The Historic House Trust includes properties in each of New York City's five boroughs, and there is a house for every period in the City's history, depending on one's scheme of dividing history. A number of the properties have live-in caretakers to help prevent vandalism and other problems.

| Landmark name | Image | Built | Borough | Description |
|---|---|---|---|---|
| Alice Austen House Museum |  | 1690 | Staten Island 40°36′54″N 74°03′49″W﻿ / ﻿40.614917°N 74.063611°W | Home of photographer Alice Austen. Now a museum. |
| Bartow-Pell Mansion Museum |  | 1836 | The Bronx 40°52′18″N 73°48′21″W﻿ / ﻿40.871611°N 73.805944°W | Exemplifies a type of early 19th-century country living in the Pelham Bay Park area. |
| Conference House |  | 1675 | Staten Island 40°30′10″N 74°15′14″W﻿ / ﻿40.502861°N 74.253778°W | The Staten Island Peace Conference held here on September 11, 1776 unsuccessfully attempted to end the American Revolutionary War.
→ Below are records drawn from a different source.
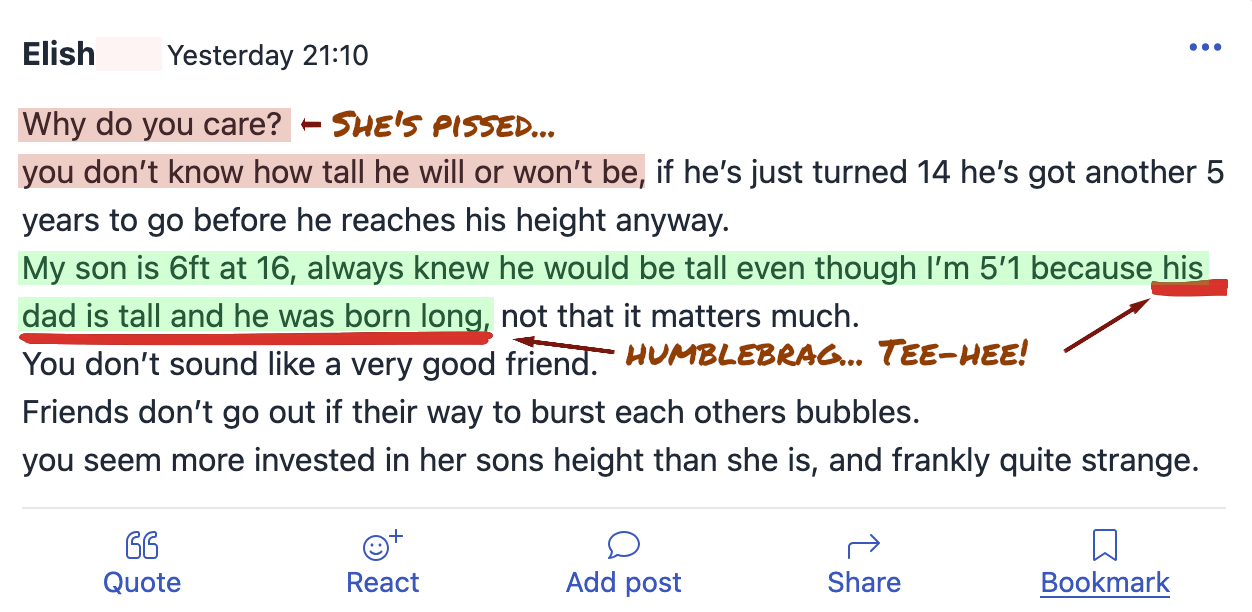Viewport: 1252px width, 612px height.
Task: Expand the overflow actions for this post
Action: pyautogui.click(x=1205, y=46)
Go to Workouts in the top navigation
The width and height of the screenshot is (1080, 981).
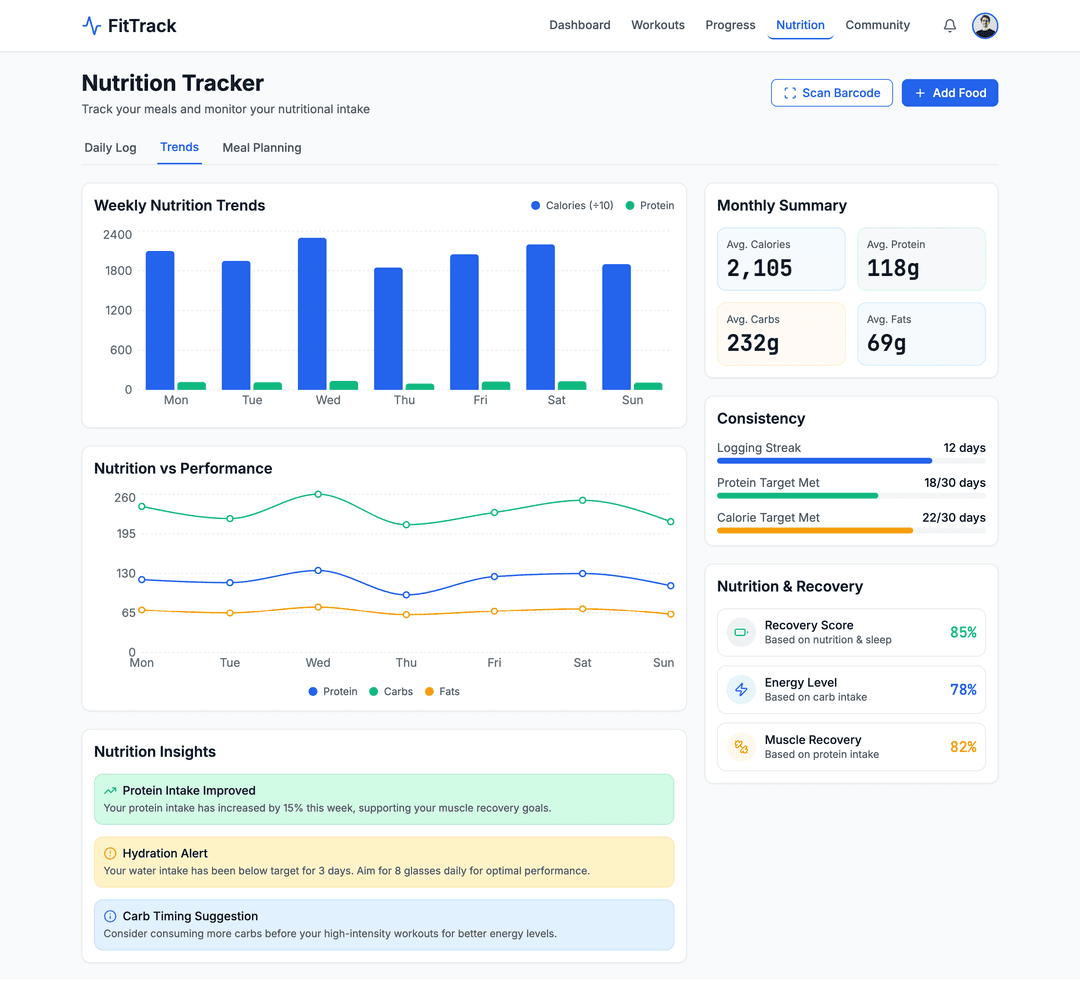tap(658, 26)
This National and New York City Landmark is the only surviving pre-Revolutionary manor house in New York City. |
| Dyckman Farmhouse Museum |  | 1784 | Manhattan 40°52′03″N 73°55′24″W﻿ / ﻿40.867547°N 73.923256°W |  |
| Gracie Mansion |  | 1799 | Manhattan 40°46′34″N 73°56′36″W﻿ / ﻿40.776111°N 73.943333°W |  |
| Historic Richmond Town |  | 1670 | Staten Island 40°34′17″N 74°08′45″W﻿ / ﻿40.571294°N 74.145814°W |  |
| King Manor Museum |  | 1750 | Queens 40°42′11″N 73°51′43″W﻿ / ﻿40.703056°N 73.861944°W |  |
| Kingsland Homestead |  | 1785 | Queens 40°45′49″N 73°49′27″W﻿ / ﻿40.763718°N 73.824255°W | Home to the remains of a weeping beech tree that was one of New York City's two "living landmarks" and the 'matriarch' of such trees in the United States |
| Lewis H. Latimer House |  | 1889 | Queens 40°45′58″N 73°49′46″W﻿ / ﻿40.766063°N 73.829402°W |  |
| Lefferts Historic House |  | 1777 | Brooklyn 40°39′52″N 73°57′50″W﻿ / ﻿40.664323°N 73.963802°W |  |
| Little Red Lighthouse |  | 1889 | Manhattan 40°51′01″N 73°56′49″W﻿ / ﻿40.850242°N 73.946947°W |  |
| Hendrick I. Lott House |  | 1720 | Brooklyn 40°36′37″N 73°55′58″W﻿ / ﻿40.610278°N 73.932778°W |  |
| Merchant's House Museum |  | 1832 | Manhattan 40°43′40″N 73°59′33″W﻿ / ﻿40.727639°N 73.992528°W |  |
| Morris-Jumel Mansion |  | 1675 | Manhattan 40°50′04″N 73°56′19″W﻿ / ﻿40.834528°N 73.938611°W |  |
| Old Stone House |  | 1699 | Brooklyn 40°40′23″N 73°59′05″W﻿ / ﻿40.672958°N 73.984625°W | A 1930 reconstruction with some original materials of the Vechte-Cortelyou House which was destroyed in 1897. The site was part of the Battle of Long Island. It also housed the predecessors to the Brooklyn Dodgers at one time. |
| Edgar Allan Poe Cottage |  | 1797 | The Bronx 40°51′55″N 73°53′40″W﻿ / ﻿40.865278°N 73.894444°W |  |
| Queens County Farm Museum |  | 1750 | Queens 40°44′54″N 73°43′21″W﻿ / ﻿40.748379°N 73.722612°W |  |
| Seguine Mansion |  | 1838 | Staten Island 40°30′55″N 74°11′51″W﻿ / ﻿40.515218°N 74.19753°W |  |
| Swedish Cottage Marionette Theatre |  | 1877 | Manhattan 40°46′48″N 73°58′13″W﻿ / ﻿40.779976°N 73.970215°W |  |
| Valentine-Varian House |  | 1758 | The Bronx 40°52′38″N 73°52′47″W﻿ / ﻿40.877222°N 73.879722°W |  |
| Van Cortlandt House Museum |  | 1758 | The Bronx 40°53′24″N 73°53′47″W﻿ / ﻿40.89°N 73.896389°W |  |
| Wyckoff Farmhouse Museum |  | 1652 | Brooklyn 40°38′40″N 73°55′15″W﻿ / ﻿40.64444°N 73.92083°W |  |

==History==
In 1988, the City Parks department established a Historic House Office to preserve the 23 City-owned historic house-museums located in City parks. This office gave way to the Historic House Trust of New York City in 1989, funded by private donations, as well as grants, with the goal of each house becoming a professionally accredited museum. In an effort to increase awareness of the program during its first year of operation, the Trust developed a so-called passport program wherein visitors would receive stamps each time they visited one of the houses. If a visitor went to all 23 properties, they would receive an audience with the Mayor. HHT's passport program was brought back in 2008 as a method of commemorating the Trust's 20th anniversary.

The Trust also holds events such as the Historic Houses Festival, during which all the houses are open with different events at each, in order to raise awareness. New properties are added to the Trust when they come under city control if private care-taking or ownership has not succeeded, although the contents of the home may remain under private ownership.